The Downsizer Contribution method allows eligible trustees to make a contribution of up to $300,000 into their superannuation fund from the proceeds of selling their home.
The method has become popular for making excess non-concessional contributions (NCCs) once a super fund member had reached the annual NCC cap, or for fund members who were no longer working and were unable to make other types of voluntary contributions.
The contract for sale of the property was entered into on or after 1 July 2018; and, The ATO published the following list to establish eligibility for members to make a downsizer contribution to super. If you can answer yes to all of the following you are eligible:
– You are aged 65 or over at the time the contribution is made
– The contribution is from the proceeds of the sale of a single eligible property in Australia
– You do not claim a tax deduction for this contribution
– You have owned the property for at least 10 years prior to the sale
– You claim the capital gains tax (CGT) main residence exemption on the sale of this property (wholly or partly)
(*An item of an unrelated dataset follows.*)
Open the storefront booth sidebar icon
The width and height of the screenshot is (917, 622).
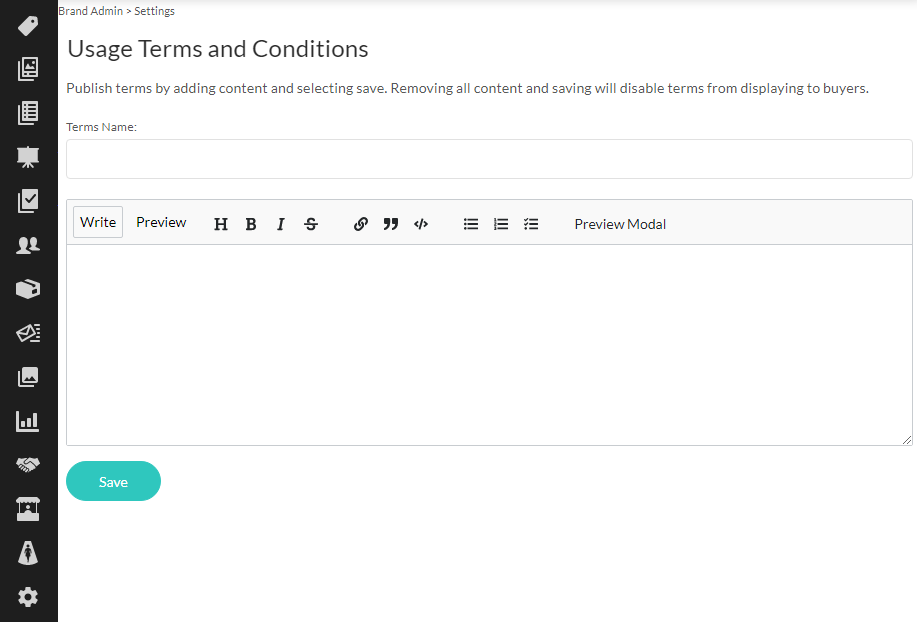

– The contribution is made within 90 days of settlement
– An election is made to treat the contribution as a downsizer contribution (either before or when the contribution is made)
– You have not previously made a downsizer contribution in relation to the sale of another property treated as your main residence.
– You don’t actually have to be ‘downsizing’ to utilise the concession
– A spouse does not need to have been an owner of the property to use the proceeds for their contribution
Peak Super has been helping Australians with their SMSFs for more than 30 years. Let them help you too by contacting email@example.com or (08) 8172 9172.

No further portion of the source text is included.